= PROBLEM STATEMENT =
Only one stretch of the records below is wanted: the lines from the one holding "Switch to red" through the one holding "Collapse the Head". Return it exactly, both ends included.

= RECORDS TO PROCESS =

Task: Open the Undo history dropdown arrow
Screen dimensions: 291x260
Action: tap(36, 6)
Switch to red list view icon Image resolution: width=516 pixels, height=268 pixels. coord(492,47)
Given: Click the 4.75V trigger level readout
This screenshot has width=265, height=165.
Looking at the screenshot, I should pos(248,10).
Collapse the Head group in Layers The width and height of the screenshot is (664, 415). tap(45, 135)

---

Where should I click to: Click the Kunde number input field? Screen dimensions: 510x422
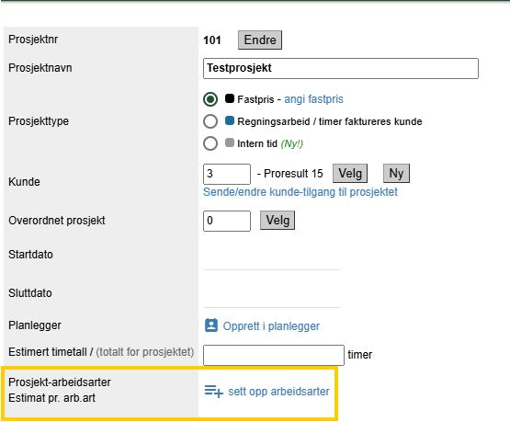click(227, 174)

--

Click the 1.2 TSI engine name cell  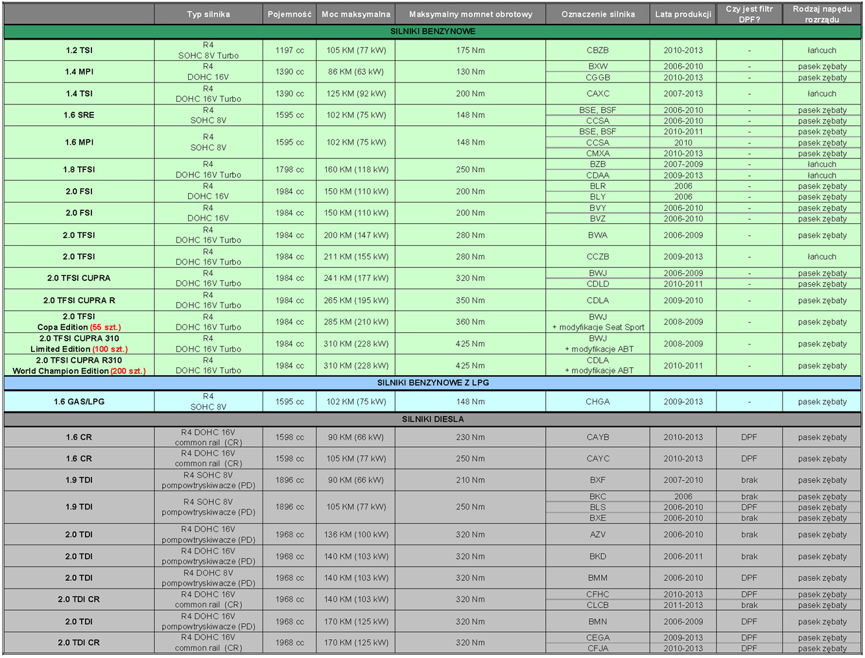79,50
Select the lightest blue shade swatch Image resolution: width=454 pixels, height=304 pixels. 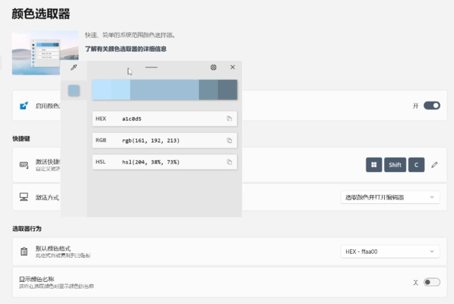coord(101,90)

= EXERCISE SOLUTION =
Switch to red list view icon Image resolution: width=516 pixels, height=268 pixels. coord(492,47)
Given: Click the 4.75V trigger level readout
This screenshot has width=265, height=165.
Looking at the screenshot, I should pos(248,10).
Collapse the Head group in Layers The width and height of the screenshot is (664, 415). tap(45, 135)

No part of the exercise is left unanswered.